The invention of the telegraph gave rise to modern technological networks which in turn speed up the connections that now not only people have with each other as a mass, but that states have with their armies, that towns have with their sister merchant communities, that government has with itself and that newspapers have with each other.

However, at a play against the first constitutive choice, the telegraph evolved into a means of centralized control of information. While chiefly used for business, the telegraph service was also the first national monopoly. The reason behind the controlling path that the telegraph grew into is that it began growing without any government regulation. The telegraph was established as a private enterprise and as a result went through a series of competitions: who would control the networks? How would they control it? Luckily these answers were already provided pre-telegraph.

The interesting aspect of the constitutive choices that Starr discusses is that they are cumulative. The telegraph was simply a new technology to place at the front of processes of communication and information that were already developed and established. All in all, the decision to develop the telegraph privately gave America the challenge it needed to strengthen and affirm their constitutive foundations but it also represented America’s choice for future technological advancements. The telegraph was America’s fork in the road, their initial setting of networking structures, and their decision to privatize it was a precedent to broadcasting.

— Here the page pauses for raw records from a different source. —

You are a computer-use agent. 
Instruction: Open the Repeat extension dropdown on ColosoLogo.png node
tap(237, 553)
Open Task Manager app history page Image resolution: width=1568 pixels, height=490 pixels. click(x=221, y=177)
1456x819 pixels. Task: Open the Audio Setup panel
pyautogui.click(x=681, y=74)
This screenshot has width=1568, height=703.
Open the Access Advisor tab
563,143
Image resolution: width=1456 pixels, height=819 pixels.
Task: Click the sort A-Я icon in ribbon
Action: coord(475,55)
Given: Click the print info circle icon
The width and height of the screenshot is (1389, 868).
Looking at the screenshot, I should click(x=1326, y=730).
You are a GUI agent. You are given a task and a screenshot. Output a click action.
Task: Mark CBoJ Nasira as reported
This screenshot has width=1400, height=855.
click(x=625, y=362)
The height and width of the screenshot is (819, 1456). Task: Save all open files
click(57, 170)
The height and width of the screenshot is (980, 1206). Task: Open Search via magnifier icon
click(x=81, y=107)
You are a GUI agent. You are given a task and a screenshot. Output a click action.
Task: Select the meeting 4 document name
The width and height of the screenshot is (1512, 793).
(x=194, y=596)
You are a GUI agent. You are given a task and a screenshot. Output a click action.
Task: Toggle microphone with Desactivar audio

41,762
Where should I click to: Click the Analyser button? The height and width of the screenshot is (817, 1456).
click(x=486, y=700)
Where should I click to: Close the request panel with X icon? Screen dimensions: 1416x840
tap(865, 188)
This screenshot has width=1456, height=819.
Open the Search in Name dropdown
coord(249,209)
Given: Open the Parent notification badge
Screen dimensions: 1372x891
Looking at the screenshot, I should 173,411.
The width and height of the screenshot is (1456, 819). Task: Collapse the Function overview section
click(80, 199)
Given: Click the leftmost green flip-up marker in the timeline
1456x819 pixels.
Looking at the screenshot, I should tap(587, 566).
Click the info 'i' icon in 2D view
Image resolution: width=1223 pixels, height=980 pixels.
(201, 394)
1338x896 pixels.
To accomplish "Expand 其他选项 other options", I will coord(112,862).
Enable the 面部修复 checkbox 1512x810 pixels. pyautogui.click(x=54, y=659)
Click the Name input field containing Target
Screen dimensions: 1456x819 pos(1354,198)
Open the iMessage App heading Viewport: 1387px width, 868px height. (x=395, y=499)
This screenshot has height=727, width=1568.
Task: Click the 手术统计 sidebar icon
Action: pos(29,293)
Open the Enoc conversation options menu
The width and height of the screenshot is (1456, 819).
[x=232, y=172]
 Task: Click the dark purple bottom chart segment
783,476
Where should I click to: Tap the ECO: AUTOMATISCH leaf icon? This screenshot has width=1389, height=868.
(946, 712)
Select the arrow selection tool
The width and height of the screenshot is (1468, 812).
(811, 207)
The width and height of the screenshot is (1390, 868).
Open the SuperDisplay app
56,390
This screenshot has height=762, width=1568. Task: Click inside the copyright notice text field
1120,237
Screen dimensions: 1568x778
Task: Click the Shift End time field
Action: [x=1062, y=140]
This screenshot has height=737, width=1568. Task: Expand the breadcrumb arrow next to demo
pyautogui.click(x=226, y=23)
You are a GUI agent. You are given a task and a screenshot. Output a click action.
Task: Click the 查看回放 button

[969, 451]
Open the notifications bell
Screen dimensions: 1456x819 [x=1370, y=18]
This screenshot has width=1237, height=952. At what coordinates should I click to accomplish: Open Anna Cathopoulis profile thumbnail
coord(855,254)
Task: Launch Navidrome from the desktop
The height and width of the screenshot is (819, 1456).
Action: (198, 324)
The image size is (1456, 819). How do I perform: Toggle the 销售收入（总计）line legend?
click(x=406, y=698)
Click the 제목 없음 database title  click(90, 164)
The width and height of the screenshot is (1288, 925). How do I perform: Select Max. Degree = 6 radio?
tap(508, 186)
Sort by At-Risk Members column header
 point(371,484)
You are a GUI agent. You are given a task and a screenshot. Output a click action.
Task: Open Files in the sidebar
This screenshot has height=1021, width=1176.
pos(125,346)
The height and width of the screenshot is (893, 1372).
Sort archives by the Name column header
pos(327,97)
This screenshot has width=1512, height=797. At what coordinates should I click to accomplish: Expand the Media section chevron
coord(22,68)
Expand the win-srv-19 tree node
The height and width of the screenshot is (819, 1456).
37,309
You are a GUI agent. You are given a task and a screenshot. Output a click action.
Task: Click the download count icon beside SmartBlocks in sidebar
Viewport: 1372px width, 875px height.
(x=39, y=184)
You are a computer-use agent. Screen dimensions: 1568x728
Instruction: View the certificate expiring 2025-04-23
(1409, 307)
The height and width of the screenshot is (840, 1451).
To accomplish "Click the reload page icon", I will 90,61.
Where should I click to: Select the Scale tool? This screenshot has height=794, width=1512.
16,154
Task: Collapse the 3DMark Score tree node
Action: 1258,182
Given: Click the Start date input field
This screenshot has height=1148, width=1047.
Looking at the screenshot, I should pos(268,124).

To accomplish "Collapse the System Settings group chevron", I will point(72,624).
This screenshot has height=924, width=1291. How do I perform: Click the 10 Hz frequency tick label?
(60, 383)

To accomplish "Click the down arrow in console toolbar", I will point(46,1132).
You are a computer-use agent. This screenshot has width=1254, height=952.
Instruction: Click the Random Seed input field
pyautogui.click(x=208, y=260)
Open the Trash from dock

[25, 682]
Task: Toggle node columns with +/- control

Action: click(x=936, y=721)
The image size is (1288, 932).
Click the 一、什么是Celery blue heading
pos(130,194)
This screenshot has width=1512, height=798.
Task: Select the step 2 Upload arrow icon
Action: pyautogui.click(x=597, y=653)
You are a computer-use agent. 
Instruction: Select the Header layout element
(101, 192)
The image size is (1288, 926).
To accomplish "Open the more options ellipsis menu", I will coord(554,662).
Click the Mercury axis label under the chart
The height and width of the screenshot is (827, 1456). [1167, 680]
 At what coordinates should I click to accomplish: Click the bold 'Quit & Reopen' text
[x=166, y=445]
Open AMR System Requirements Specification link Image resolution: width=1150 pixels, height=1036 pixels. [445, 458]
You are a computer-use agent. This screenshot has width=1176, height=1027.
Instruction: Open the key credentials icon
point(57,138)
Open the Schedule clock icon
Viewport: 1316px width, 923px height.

The third constitutive movement Starr discusses is the development of institutions that resulted in real, human, intangible progress. Previously I had mentioned the expansion of public schools with the rise of the Post Office and newspapers. From there, the technological networks that were implemented furthered the expansion of education. From the beginning, it was decided that knowledge, education, research, and information would be a priority (a constitutive movement) for America. While this movement continues today, a prime example in history involves the radio. The National Committee on Education by Radio (NCER) proposed that 15 percent of broadcast channels be reserved for government-chartered educational stations. This movement promoted the diffusion of knowledge. By extension, the mass flow of information, knowledge, and ideas laid the groundwork for further explorations, developments, and innovations. It needs reiteration that the constitutive choices that were made were cumulative and that there is no going back once the choice was made, which only further signifies Americans transformation through communication.